Peu après l’entrée dans le département de l’Ain (belle borne en pierre), le passage de la Malcombe (avec le Giboulet) était encore à achever en décembre 1803, manque «un remblai, un pont et quelques escarpements», indique à l’époque l’ingénieur en chef des travaux. Juste après, La Vattay, d’après l’Itinéraire descriptif et historique de la Suisse en 1841, était une «bonne auberge isolée et relais de poste». Désormais, nous narre le Guide Bleu Franche-Comté-Monts-Jura, «la route, tracée en corniche, parcourt les grands versants qui forment le flanc gauche de la haute vallée de la Valserine». Dès lors, voilà «une superbe montée sinueuse à travers les sapinières». A l’arrivée au col, on remarque à gauche le bureau des douanes (fermé) qui marque l’entrée de la zone franche qui entoure l’enclave de Genève. La route blanche atteint ici son point culminant: 1323 m au dessus du niveau de la mer.
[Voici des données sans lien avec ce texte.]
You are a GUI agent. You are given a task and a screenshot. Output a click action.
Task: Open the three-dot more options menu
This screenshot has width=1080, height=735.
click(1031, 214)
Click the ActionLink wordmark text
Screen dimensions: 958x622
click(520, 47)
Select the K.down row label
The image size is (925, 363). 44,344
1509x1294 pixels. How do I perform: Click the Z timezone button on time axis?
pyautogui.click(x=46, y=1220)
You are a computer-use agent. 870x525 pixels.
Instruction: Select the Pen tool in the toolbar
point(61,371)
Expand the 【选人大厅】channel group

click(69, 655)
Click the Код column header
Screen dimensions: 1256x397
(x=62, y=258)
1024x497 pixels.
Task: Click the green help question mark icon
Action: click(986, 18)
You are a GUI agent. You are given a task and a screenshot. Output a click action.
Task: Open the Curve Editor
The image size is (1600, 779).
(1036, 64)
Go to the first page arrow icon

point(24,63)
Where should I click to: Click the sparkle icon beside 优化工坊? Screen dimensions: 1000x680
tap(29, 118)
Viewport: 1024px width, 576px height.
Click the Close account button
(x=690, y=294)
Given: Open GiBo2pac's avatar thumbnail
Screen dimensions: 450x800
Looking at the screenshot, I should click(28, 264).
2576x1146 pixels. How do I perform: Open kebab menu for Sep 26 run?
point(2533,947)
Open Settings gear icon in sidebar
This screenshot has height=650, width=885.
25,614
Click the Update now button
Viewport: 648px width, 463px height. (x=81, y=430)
Le col de La Faucille a inspiré de très nombreux écrivains voyageurs... Rousseau, Goethe, Clavel, Ruskin... L'auteur jurassien Marcel Monnier écrit ceci en 1891: «L'ancienne route de poste de Paris à Genève franchit le dernier rempart du Jura par l'un des passages les plus admirables de l'Europe et peut-être du monde entier...»

Marc Verney, Sur ma route, mars 2014

La vue sur les Alpes depuis le col de La Faucille. Comme un aboutissement... Une réalisation visuelle en mouvement permanent, magique oeuvre d'art naturelle (photo: EF, avril 2010).